Je suis non pas constitutionnaliste, mais un homme de bon sens. Cette loi, je le pense, est contraire à la Constitution. Si, d'aventure, quoique je ne l’envisage pas, ma proposition de loi devait être rejetée, alors Jacques Mézard et moi-même saisirions le Conseil constitutionnel afin qu’il se prononce. Une loi qui prévoit qu'une section de vote départementale pourrait, dans certaines circonstances, ne pas envoyer de représentant à l’assemblée départementale n’est pas, à mon sens, une bonne loi et est contraire à la Constitution.
Cela étant, j’espère que nous n’aurons pas à aller jusque-là et que le Sénat, suivi par l’Assemblée nationale, adoptera aujourd'hui notre proposition de loi, qui ne remet aucunement en cause la régionalisation du scrutin et la stabilité des majorités.
En région Provence-Alpes-Côte d’Azur, les départements des Alpes-de-Haute-Provence et des Hautes-Alpes comptent chacun quatre élus, sur un total de 123 conseillers régionaux. Mais comme ils sont moins dynamiques que la métropole marseillaise sur le plan démographique, dans quelques années, ils ne compteront plus que trois élus, puis deux, puis un seul.
En Auvergne, le Cantal n’élit que cinq conseillers sur les 47 que compte l’assemblée régionale. La Creuse n’est quant à elle représentée que par sept élus sur les 43 conseillers régionaux de la région Limousin.

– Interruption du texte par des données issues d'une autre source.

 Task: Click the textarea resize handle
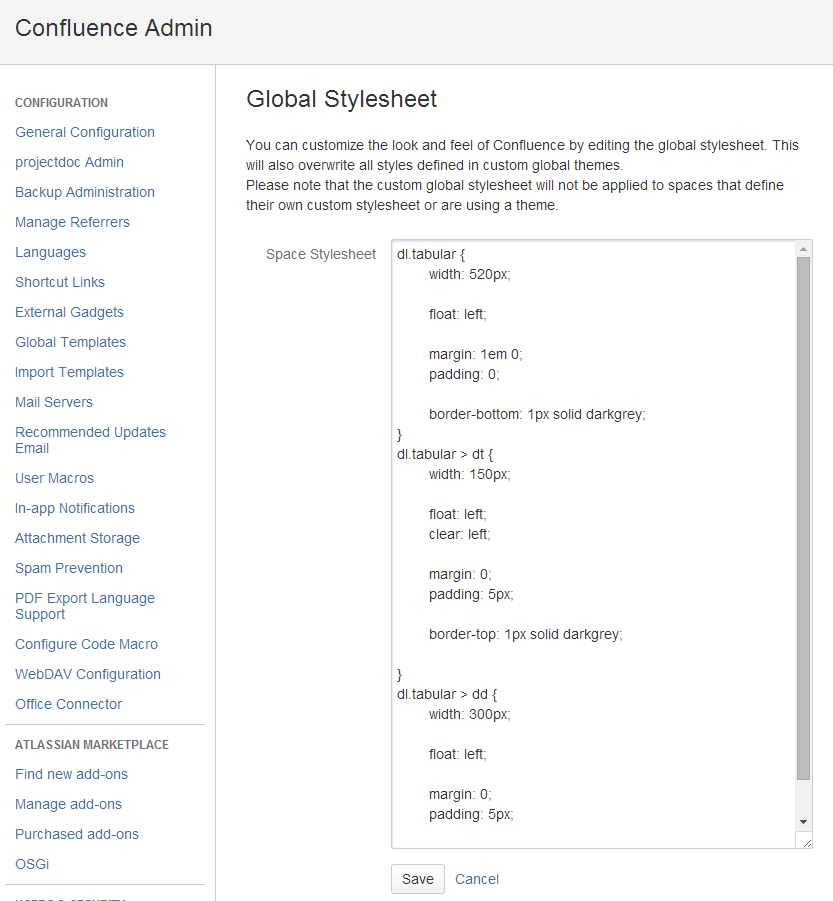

En d’autres termes, le système tel qu’il existe risque à terme de priver les représentants de ces territoires, déjà défavorisés, de la possibilité d’exprimer leurs spécificités.
Cette situation est d’autant moins acceptable aujourd’hui que les territoires ruraux souffrent de nombreux handicaps structurels, sur lesquels je ne m'étendrai pas aujourd'hui. Monsieur le ministre, l’amélioration de la représentation électorale de ces territoires n’est sans doute pas la première urgence au vu de la crise économique qui frappe notre pays, au vu des difficultés qu’il rencontre, sur le plan tant de l’emploi que de la croissance, difficultés auxquelles François Hollande et le gouvernement de Jean-Marc Ayrault remédieront. Mais cette proposition de loi introduirait, à son niveau, une mesure de bon sens. Ne fermons pas les yeux sur ces territoires qui se sentent ignorés, mais qui contribuent au dynamisme de notre République.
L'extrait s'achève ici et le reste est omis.